Viziamo troppo i nostri ragazzi. Tentiamo di accontentarli in ogni capriccio, di anticipare le loro richieste, di prevenire i loro desideri. Li sfamiamo al di là di quanto desiderino. E quando si affacciano sul mondo sono già sazi. (Spesso, anche grassi). Provate a fare un giro davanti a un liceo romano o milanese: non c’è una bicicletta. Hanno tutti lo scooter, o il papà che li porta in macchina. E la colpa, se si deprimono davanti ai primi ostacoli, non è loro; è nostra. Noi avevamo invece una fortuna: il collegamento tra le generazioni era solido. Non avevamo vissuto la fame e la guerra; ma sapevamo che c’erano state. Non abbiamo memoria diretta della ricostruzione e del boom; ma ne avevamo assorbito l’energia.

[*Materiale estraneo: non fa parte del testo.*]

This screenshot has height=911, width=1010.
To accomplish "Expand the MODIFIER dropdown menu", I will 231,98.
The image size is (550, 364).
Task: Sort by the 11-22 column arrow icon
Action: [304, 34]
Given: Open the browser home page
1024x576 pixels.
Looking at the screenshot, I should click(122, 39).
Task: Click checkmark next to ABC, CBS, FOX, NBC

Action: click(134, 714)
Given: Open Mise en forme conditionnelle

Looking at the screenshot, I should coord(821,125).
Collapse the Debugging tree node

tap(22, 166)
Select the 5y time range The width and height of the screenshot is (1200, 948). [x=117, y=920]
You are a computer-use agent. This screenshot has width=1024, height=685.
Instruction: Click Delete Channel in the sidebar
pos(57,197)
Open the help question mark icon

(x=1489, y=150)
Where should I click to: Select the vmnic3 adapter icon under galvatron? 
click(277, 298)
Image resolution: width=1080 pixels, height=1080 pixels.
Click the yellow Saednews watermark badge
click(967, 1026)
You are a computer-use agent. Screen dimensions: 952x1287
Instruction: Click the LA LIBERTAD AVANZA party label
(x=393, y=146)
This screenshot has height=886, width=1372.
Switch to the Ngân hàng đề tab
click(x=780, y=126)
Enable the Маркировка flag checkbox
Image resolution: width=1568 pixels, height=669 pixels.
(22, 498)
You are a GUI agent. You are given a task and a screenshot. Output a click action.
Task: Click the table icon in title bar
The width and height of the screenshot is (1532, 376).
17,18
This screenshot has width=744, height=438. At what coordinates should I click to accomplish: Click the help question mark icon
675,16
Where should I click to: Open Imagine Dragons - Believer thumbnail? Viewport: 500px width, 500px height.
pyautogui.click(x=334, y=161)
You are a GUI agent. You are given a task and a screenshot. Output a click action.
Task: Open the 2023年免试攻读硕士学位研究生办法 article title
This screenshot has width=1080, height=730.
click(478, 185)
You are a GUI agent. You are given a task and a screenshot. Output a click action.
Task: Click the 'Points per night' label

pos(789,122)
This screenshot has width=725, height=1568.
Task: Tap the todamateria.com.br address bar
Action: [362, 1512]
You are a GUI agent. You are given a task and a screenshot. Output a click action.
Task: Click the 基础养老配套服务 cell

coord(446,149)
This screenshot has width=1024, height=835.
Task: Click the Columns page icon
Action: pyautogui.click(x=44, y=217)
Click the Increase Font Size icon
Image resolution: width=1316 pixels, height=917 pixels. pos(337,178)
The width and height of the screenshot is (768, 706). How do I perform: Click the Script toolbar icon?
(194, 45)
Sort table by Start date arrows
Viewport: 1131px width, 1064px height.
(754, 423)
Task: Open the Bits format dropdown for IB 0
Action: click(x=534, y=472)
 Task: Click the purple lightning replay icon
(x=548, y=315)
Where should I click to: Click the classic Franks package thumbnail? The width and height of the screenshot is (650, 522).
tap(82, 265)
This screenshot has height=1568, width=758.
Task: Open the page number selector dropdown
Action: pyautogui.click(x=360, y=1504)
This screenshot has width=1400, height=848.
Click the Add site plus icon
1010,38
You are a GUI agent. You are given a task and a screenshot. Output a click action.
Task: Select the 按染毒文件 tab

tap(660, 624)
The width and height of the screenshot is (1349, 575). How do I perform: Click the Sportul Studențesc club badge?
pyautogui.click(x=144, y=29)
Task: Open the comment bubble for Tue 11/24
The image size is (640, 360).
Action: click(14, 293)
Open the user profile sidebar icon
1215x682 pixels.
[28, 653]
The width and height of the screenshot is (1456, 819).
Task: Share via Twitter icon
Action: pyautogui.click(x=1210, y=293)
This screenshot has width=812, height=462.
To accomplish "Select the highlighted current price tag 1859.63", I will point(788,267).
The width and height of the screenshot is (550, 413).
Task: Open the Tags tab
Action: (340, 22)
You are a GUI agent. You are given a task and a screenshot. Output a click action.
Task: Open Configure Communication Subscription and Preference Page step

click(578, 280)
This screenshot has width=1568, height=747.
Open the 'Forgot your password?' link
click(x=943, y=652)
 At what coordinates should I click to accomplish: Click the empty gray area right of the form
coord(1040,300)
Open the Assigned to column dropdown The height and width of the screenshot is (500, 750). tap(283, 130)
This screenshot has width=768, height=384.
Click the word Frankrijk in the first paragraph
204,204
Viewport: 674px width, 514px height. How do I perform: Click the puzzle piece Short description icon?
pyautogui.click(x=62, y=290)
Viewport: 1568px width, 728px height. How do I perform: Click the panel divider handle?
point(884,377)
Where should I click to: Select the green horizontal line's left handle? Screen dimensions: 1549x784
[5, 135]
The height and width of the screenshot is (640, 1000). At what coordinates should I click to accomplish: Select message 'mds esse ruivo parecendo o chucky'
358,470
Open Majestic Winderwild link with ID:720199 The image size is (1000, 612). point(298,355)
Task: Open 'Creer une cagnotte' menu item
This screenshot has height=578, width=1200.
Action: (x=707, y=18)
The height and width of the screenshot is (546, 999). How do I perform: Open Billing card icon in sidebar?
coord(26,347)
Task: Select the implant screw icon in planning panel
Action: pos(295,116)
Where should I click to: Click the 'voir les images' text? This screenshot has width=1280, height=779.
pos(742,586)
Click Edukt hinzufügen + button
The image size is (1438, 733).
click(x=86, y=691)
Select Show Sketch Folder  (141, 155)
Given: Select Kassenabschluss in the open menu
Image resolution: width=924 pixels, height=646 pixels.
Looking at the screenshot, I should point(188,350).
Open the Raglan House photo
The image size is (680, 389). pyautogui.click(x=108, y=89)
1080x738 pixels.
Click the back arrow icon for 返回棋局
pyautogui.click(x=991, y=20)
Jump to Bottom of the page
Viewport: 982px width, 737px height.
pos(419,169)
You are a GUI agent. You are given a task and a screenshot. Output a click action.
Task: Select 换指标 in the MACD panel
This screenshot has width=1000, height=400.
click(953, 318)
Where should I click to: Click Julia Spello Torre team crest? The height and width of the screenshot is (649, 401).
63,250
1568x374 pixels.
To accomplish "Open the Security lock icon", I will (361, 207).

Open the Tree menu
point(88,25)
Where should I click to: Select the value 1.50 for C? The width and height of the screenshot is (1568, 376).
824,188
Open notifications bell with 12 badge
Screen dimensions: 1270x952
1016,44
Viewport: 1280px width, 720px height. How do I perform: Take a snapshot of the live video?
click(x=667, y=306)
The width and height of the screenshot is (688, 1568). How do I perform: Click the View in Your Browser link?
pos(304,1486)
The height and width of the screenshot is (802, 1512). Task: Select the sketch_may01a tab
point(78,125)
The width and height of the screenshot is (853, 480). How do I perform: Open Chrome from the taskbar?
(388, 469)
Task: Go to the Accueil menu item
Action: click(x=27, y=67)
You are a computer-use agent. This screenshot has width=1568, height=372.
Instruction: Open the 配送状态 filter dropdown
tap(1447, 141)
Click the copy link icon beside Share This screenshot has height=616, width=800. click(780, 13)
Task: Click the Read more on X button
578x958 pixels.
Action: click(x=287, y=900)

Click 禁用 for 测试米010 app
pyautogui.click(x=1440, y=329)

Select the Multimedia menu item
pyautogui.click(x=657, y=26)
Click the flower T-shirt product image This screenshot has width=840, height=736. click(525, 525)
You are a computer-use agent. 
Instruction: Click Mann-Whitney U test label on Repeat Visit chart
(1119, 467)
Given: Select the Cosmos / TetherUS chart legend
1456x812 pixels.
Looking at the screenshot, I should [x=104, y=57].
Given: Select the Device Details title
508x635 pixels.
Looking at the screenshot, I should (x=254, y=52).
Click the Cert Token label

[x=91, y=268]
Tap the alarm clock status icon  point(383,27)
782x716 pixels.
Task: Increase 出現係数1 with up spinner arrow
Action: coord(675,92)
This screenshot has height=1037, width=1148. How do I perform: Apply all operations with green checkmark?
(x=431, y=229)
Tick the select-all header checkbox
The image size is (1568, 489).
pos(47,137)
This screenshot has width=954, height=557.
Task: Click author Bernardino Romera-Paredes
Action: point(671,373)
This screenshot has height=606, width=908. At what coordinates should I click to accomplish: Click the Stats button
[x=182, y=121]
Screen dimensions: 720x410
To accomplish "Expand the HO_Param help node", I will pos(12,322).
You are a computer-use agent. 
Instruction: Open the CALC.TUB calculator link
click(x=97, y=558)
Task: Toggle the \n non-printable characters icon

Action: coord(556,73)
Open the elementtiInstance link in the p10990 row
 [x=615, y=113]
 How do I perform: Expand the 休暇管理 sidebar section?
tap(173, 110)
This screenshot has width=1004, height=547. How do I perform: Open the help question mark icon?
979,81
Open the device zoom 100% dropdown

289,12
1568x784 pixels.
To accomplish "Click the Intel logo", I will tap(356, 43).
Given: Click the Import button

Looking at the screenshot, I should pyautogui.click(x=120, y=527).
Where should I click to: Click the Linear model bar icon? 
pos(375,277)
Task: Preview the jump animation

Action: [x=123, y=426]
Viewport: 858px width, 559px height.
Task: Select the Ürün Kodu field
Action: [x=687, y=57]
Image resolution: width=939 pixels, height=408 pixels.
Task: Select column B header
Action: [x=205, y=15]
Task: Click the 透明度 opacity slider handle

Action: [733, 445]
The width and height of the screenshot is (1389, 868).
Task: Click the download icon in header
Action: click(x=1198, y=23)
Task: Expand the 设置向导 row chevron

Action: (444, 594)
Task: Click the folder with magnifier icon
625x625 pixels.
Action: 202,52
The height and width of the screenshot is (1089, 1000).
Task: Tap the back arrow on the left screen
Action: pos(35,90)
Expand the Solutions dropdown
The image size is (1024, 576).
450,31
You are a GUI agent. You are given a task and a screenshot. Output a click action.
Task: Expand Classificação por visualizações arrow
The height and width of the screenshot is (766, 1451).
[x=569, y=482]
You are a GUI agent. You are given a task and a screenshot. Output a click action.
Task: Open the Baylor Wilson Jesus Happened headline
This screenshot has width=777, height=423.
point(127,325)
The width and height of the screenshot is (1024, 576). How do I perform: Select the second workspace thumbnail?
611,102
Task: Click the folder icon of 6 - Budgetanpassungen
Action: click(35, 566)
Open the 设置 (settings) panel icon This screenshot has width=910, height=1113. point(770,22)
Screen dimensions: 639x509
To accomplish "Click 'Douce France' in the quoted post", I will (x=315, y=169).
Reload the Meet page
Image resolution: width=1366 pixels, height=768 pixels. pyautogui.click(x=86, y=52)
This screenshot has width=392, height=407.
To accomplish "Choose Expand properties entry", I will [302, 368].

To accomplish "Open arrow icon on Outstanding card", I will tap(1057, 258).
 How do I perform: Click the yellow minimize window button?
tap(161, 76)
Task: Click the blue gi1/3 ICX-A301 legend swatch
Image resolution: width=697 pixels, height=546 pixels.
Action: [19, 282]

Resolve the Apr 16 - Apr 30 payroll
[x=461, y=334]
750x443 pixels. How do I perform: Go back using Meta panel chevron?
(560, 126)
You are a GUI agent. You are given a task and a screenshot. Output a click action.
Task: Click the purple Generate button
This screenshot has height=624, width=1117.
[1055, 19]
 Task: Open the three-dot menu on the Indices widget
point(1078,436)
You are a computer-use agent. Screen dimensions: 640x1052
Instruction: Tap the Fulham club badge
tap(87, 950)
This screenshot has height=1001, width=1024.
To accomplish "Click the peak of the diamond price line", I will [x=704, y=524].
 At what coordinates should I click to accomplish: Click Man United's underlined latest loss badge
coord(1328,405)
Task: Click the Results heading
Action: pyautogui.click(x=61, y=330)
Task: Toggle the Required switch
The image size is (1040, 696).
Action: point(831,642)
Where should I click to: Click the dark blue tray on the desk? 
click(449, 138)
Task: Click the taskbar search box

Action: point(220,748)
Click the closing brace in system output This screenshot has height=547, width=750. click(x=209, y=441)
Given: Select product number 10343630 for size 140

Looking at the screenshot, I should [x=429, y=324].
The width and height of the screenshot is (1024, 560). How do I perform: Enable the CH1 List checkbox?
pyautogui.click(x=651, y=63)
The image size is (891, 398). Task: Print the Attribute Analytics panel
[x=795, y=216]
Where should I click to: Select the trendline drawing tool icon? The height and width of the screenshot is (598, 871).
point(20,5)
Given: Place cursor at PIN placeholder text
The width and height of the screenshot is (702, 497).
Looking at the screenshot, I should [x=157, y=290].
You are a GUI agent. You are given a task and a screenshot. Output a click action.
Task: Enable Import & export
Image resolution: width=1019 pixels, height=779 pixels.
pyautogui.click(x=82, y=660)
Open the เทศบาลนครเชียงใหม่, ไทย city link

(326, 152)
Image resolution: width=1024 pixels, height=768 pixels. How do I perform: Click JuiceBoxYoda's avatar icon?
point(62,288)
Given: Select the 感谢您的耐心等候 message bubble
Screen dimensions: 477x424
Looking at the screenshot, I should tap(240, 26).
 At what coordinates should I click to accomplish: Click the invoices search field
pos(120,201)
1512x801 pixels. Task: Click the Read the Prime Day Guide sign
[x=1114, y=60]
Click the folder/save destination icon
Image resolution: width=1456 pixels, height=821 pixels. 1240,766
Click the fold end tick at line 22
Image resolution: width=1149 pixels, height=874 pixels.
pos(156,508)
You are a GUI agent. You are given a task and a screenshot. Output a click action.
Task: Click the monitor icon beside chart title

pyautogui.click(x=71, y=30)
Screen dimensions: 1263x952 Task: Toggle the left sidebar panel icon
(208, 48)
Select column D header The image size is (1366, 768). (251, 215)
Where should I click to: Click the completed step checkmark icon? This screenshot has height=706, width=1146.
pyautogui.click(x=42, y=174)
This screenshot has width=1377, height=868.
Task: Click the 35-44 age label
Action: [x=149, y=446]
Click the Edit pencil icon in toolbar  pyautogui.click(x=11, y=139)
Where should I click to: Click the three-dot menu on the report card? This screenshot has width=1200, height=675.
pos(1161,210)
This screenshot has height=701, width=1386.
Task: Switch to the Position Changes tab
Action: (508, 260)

I nonni non erano simpatici vecchietti che venivano in visita ogni tanto, portando regali e inventandosi qualsiasi cosa per strappare un sorriso ai nipoti. Vivevamo con loro. Mia bisnonna Matilde, detta Tilde, sposò un uomo che non aveva mai visto: non era la persona giusta con cui lamentarmi per le mie prime pene d’amore. Nonno Lorenzo aveva fatto la Grande Guerra e visto i compagni di prigionia morire di tifo; non mi potevo lamentare per il morbillo (che i ragazzi di oggi non sanno cosa sia). L’altro nonno, Aldo, a 12 anni faceva il garzone in una macelleria, e andava a piedi per sedici chilometri da Canale ad Alba: non aveva la bicicletta né i soldi per la corriera, e non sarebbe mai salito sulla corriera senza biglietto. Neppure nonno Aldo era la persona giusta con cui lamentarsi se non mi compravano il motorino. Quel poco che avevamo era infinitamente più di quello che avevano avuto i nostri genitori e i nostri nonni. Era questa consapevolezza che ci impediva di piagnucolare. Anche perché in casa c’era sempre qualcuno che, se ti vedeva triste, abbattuto, scoraggiato, ti diceva: «Adesso basta piangere!».

2 commenti:

  1. Ho avuto notizia di questa "uscita" (in tutti i sensi) di Aldo Cazzullo su un altro blog, curiosando per approfondire le reazioni sono arrivata fino a qua. Mi fa piacere sentire che la tua opinione, da esponente della generazione di Cazzullo, è concorde con quella mia e di altri venti-trentenni; e con ottime argomentazioni. A questo punto quello che mi incuriosisce è il libro di Berselli, grazie per la segnalazione!